Futurism is always also about the past and the present. Becci Davis’s Asking For a Friend (2025) explores how mothering extends beyond place and time; she writes to her fourth great-grandmother as “praxis for relying on mothers of the past to nurture us through contemporary challenges.” C’Mon Skip (2025) evokes ancestral transcendence: Jazzmen Lee-Jonson channels Kanaga masqueraders from the dama funerary rituals of the Dogon peoples through layers of print and resin as agents of protection in precarious circumstances. 

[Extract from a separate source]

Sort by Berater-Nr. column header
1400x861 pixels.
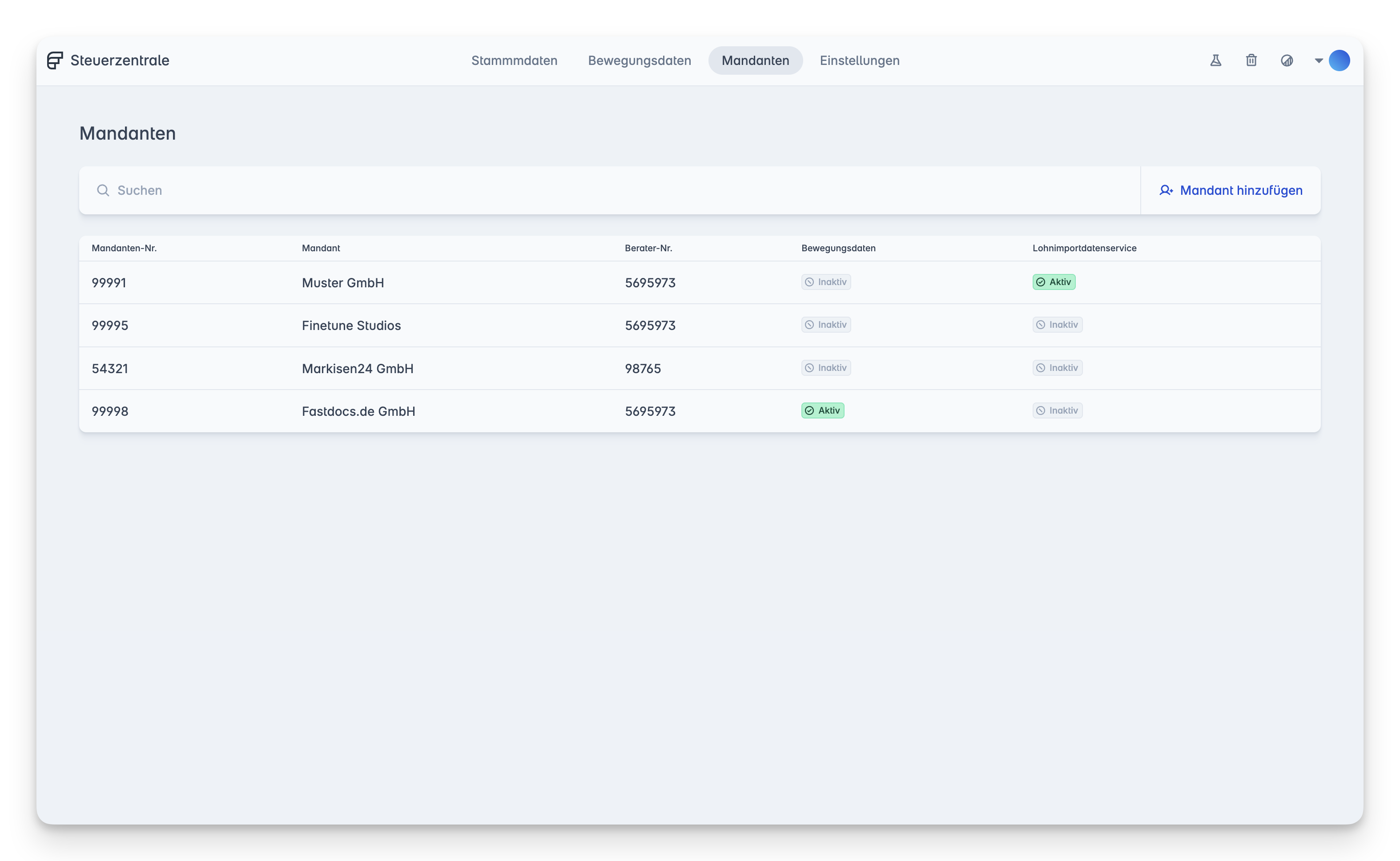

Manycolors’s invocation of futurism points to a linguistic and art historical irony of our shared present. Many of the Italian Futurists of the 1930s were affiliated Fascists. The movement is known for its masculinist rejection of “Mother.” Futurists turned instead to the generative power of machine guns and automobiles: technology as “Other Mother.” Nearly one hundred years later, we are in another iteration of Fascism. Hypermasculinist rhetorics of violent domination are wielded internationally and domestically. Even while conservative pundits traffic in the fantasy of the “tradwife” and (falsely) lament falling (white) birth rates, the federal administration guts services that support parents and children, and ICE rips families apart. “MotherFuturism” is a collective cry of resistance to this moment and a celebration of the ethics of mutuality, support, and care, even as it grapples with the personal and cultural fraughtness of “mothering.” Most of all, it is an urgent reminder that we need as many of us as possible to help bring our future into being.


MotherFuturism” is on view at AUNTY’S HOUSE, 25 Acorn Street, Providence, RI, and concludes with a performance by Lilly Manycolors on February 1, 2026.